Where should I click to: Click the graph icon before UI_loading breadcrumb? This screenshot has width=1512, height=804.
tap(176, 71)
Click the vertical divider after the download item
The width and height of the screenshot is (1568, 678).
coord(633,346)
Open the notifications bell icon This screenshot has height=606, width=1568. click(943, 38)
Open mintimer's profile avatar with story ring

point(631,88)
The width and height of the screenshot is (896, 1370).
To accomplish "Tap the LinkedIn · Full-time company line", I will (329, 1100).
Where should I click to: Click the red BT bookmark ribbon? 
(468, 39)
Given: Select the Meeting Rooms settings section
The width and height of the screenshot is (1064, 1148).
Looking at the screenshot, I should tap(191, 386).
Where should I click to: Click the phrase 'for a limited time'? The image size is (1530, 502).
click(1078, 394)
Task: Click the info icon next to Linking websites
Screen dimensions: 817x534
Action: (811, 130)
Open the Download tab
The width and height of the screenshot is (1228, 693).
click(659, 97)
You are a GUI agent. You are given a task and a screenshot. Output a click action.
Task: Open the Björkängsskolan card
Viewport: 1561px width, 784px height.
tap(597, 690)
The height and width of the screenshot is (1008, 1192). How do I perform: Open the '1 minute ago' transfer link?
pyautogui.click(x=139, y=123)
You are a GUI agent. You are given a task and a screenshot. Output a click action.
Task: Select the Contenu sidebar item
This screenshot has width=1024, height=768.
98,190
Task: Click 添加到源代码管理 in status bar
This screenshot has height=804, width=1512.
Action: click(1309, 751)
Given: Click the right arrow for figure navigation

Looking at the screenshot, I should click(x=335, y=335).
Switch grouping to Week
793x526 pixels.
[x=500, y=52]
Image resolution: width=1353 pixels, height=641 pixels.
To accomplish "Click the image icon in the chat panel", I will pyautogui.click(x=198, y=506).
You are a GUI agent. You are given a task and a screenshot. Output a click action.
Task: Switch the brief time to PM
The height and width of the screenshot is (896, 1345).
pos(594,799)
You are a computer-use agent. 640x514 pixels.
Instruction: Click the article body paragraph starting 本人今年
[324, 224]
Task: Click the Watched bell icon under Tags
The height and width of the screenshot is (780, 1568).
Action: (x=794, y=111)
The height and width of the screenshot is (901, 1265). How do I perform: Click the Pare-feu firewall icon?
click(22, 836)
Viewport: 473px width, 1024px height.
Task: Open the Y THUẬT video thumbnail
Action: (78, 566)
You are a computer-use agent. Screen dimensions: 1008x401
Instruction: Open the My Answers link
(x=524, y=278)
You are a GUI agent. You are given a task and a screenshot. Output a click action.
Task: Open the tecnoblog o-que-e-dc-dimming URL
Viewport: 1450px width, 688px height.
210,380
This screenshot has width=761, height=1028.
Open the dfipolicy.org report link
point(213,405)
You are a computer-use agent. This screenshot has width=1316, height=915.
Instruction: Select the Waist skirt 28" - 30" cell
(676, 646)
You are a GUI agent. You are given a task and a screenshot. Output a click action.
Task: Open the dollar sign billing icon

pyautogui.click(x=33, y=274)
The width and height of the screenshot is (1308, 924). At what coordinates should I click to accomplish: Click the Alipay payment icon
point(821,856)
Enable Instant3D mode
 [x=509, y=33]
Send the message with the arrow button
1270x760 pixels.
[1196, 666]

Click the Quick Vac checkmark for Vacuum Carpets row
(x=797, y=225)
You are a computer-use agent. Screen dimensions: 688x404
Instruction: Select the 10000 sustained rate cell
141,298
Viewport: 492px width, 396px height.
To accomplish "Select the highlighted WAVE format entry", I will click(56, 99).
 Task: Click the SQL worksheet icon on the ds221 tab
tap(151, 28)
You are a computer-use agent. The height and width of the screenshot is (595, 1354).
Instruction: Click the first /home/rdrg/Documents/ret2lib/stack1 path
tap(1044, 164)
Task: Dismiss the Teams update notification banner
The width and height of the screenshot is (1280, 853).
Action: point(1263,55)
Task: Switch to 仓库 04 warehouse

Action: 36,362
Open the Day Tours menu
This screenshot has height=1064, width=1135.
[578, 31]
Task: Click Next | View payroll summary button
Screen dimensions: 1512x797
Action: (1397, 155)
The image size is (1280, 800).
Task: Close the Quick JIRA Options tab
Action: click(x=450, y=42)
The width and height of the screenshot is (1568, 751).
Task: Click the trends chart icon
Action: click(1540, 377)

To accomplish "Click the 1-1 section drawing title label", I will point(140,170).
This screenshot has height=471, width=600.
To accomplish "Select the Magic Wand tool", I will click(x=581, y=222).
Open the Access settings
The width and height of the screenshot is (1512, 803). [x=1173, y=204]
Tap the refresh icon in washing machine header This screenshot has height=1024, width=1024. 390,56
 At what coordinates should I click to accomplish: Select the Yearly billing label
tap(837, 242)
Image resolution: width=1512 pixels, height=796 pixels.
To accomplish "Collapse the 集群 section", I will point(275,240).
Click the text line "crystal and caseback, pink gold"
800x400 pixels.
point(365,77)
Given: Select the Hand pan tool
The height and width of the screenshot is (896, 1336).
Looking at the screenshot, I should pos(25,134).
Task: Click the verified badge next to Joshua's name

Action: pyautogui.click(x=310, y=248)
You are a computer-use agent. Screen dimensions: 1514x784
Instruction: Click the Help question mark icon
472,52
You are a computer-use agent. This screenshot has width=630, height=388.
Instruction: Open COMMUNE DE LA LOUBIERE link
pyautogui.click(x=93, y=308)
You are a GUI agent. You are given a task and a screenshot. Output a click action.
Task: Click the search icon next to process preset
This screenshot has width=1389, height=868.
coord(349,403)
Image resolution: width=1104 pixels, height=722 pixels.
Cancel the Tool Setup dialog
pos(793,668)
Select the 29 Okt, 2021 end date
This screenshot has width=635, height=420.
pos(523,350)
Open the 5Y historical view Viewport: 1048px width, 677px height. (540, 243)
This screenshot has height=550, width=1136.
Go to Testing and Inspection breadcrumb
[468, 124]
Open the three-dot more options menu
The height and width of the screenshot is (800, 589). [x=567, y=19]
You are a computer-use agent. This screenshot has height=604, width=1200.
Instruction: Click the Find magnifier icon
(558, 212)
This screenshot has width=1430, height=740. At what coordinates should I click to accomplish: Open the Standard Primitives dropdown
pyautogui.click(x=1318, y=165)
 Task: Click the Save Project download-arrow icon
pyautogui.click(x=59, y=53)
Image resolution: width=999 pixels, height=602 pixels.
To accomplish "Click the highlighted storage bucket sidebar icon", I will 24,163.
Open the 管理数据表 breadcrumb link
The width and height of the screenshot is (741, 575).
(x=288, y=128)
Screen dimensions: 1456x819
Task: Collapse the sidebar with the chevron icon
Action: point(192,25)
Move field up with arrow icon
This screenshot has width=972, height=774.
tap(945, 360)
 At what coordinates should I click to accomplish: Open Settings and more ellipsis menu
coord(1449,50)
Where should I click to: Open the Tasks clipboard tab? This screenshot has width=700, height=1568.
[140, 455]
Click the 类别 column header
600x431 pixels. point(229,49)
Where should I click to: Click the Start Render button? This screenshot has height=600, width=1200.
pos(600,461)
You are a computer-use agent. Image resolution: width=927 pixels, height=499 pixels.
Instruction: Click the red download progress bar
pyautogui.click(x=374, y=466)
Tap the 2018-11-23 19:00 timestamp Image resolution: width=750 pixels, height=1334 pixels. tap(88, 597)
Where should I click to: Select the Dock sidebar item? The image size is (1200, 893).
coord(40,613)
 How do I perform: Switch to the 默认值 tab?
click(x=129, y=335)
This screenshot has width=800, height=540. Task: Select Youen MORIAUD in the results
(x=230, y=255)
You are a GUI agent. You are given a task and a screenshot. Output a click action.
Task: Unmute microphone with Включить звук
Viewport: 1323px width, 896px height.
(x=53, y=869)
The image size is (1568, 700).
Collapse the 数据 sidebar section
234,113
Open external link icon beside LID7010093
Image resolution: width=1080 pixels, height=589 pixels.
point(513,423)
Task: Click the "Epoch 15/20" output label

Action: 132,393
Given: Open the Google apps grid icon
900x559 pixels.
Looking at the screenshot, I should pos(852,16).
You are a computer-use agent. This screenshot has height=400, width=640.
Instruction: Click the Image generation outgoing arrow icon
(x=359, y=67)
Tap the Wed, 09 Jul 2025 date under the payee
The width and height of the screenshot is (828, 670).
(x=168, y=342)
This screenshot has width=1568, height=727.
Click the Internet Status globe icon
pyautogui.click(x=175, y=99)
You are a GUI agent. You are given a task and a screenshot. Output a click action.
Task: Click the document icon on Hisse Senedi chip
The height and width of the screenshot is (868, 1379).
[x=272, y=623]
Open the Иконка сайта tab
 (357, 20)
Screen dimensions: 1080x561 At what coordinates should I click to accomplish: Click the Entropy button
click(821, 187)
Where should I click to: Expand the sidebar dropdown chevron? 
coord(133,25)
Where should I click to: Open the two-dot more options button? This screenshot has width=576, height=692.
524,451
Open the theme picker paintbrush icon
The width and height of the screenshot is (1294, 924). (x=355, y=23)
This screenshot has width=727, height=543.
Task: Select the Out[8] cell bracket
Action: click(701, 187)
━━━━━━━━━━━━━━━━
_Direction_
Format the part of the material that opens with the line containing "You are a computer-use agent. Screen dimensions: 1008x401" and closes with the line containing "(x=797, y=225)" as a Markdown table with the columns Row and Material line. Number each line in the Row column and omit blank lines.

_Result below_
| Row | Material line |
|---|---|
| 1 | You are a computer-use agent. Screen dimensions: 1008x401 |
| 2 | Instruction: Open the My Answers link |
| 3 | (x=524, y=278) |
| 4 | You are a GUI agent. You are given a task and a screenshot. Output a click action. |
| 5 | Task: Open the tecnoblog o-que-e-dc-dimming URL |
| 6 | Viewport: 1450px width, 688px height. |
| 7 | 210,380 |
| 8 | This screenshot has width=761, height=1028. |
| 9 | Open the dfipolicy.org report link |
| 10 | point(213,405) |
| 11 | You are a computer-use agent. This screenshot has width=1316, height=915. |
| 12 | Instruction: Select the Waist skirt 28" - 30" cell |
| 13 | (676, 646) |
| 14 | You are a GUI agent. You are given a task and a screenshot. Output a click action. |
| 15 | Task: Open the dollar sign billing icon |
| 16 | pyautogui.click(x=33, y=274) |
| 17 | The width and height of the screenshot is (1308, 924). At what coordinates should I click to accomplish: Click the Alipay payment icon |
| 18 | point(821,856) |
| 19 | Enable Instant3D mode |
| 20 |  [x=509, y=33] |
| 21 | Send the message with the arrow button |
| 22 | 1270x760 pixels. |
| 23 | [1196, 666] |
| 24 | Click the Quick Vac checkmark for Vacuum Carpets row |
| 25 | (x=797, y=225) |